American actor (1893–1957)

Donald Hugh MacBride (June 23, 1893 – June 21, 1957) was a prominent American character actor on stage, films, and television. Starting in vaudeville, he went on to appear in nearly 140 films between 1914 and 1955. His credits include Northwest Passage (1940), My Favorite Wife (1940), High Sierra (1941), The Glass Key (1942), and The Killers (1946), and the final film was The Seven Year Itch (1955).

==Early life==

MacBride was born 1893 in Brooklyn, New York.
His year of birth is given variously as 1889 or 1893 in the standard reference books. He launched his entertainment career as the leader of the choir at St Thomas Fifth Avenue and Garden City Cathedral in New York. As a teenager, he recorded the earliest example of a solo recording by a chorister from the United States, on November 15,1907, singing Handel's 'Angels Ever Bright and Fair'.

==Career==
===Motion pictures===
Beginning in 1930, like many New York-based, stage-trained actors, he found work at the Paramount, Vitaphone, and Educational studios, all of which had East Coast branches. He is clearly visible as a crowd extra welcoming Groucho Marx in the Paramount feature Animal Crackers. Speaking roles in short subjects followed which established MacBride as a comic tough guy or villain opposite Tom Howard, Shemp Howard, Buster Keaton, and other comedy stars.

MacBride's fortunes improved when he was featured in the hit play, Room Service. In this farce comedy about a shoestring producer and his desperate associates trying to avoid eviction from a hotel, MacBride played the no-nonsense hotel manager, who frequently met bad news with an explosive "Oh, God damn!"

RKO Radio Pictures bought the film rights to Room Service as a vehicle for The Marx Brothers, and brought many of the Broadway cast members to Hollywood, including Donald MacBride where he reprised his role (with his catchphrase sanitized to "Jumping butterballs!").

Hollywood producers noticed MacBride's comic timing and he was established overnight as a skilled character actor. Like fellow character actor and comedian Edgar Kennedy, MacBride specialized in the comedy of frustration, and his portrayals showed the harried MacBride enduring various indignities patiently and yet progressively reaching his boiling point. He often played police inspectors, detectives, military officers, and other authority figures, all of whom were tormented by the leading players in the films.

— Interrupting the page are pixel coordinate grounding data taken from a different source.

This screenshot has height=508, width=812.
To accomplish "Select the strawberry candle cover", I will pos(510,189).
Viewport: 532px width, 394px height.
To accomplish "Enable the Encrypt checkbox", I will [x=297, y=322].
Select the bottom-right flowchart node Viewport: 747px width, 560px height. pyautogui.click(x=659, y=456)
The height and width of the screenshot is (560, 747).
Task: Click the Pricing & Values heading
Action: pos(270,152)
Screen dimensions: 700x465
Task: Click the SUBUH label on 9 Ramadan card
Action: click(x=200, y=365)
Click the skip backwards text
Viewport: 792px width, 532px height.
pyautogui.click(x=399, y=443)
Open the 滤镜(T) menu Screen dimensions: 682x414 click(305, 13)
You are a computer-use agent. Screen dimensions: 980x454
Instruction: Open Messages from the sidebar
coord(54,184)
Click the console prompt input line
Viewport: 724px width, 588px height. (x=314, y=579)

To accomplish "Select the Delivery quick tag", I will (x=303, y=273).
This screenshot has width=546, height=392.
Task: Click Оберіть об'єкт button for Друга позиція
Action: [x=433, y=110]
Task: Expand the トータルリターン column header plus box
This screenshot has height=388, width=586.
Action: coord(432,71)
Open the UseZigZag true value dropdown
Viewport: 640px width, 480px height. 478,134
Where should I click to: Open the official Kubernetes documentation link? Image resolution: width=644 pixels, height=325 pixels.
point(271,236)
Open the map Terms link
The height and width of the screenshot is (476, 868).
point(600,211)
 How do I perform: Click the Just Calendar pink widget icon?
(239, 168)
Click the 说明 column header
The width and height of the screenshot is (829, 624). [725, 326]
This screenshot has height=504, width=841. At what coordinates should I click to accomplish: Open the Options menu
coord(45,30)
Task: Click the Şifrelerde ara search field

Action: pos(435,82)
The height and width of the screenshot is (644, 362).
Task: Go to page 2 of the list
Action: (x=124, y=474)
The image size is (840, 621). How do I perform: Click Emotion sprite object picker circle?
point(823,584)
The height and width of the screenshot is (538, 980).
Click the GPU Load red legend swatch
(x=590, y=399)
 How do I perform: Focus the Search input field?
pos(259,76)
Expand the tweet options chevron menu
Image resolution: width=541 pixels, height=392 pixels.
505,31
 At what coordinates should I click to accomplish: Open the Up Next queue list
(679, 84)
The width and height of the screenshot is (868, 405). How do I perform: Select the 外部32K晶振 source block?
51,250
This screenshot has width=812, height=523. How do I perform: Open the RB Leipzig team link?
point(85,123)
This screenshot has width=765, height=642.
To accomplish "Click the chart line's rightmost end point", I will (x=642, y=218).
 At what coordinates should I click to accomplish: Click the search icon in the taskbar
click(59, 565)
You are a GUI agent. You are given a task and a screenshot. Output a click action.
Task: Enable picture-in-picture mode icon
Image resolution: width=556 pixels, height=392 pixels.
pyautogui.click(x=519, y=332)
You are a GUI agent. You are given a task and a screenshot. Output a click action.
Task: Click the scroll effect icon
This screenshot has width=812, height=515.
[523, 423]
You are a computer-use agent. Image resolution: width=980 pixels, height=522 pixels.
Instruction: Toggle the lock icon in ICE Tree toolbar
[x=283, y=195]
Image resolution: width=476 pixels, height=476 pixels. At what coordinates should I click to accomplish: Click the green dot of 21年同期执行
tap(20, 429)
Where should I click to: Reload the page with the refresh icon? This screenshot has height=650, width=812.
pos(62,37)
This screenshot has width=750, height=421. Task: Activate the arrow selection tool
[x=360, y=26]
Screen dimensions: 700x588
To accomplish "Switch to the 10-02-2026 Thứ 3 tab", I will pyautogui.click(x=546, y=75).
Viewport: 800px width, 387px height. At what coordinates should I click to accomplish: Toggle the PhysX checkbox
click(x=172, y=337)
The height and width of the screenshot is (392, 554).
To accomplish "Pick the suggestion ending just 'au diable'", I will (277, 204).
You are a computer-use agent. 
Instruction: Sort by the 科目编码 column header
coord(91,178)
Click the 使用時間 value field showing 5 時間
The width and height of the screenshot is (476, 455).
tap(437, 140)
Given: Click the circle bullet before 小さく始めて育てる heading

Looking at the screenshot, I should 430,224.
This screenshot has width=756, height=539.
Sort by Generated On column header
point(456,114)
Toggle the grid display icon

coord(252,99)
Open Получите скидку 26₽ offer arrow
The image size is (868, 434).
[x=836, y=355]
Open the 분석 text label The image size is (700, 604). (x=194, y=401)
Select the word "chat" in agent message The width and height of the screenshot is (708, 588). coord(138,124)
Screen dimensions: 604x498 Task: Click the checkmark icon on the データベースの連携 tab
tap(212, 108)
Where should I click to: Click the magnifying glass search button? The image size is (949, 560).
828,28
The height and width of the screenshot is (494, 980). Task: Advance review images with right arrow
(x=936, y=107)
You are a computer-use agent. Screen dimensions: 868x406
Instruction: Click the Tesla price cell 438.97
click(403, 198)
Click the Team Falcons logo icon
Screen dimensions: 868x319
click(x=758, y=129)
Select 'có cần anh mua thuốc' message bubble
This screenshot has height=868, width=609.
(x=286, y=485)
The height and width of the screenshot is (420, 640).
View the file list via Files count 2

MacBride signed a non-exclusive RKO contract, allowing him to freelance among the major studios for the next several years. In 1947, with the larger studios cutting down on the number of films in production, MacBride accepted featured roles at smaller studios: Monogram, Republic, and Lippert. He continued to work at the larger studios, but often in smaller or uncredited roles.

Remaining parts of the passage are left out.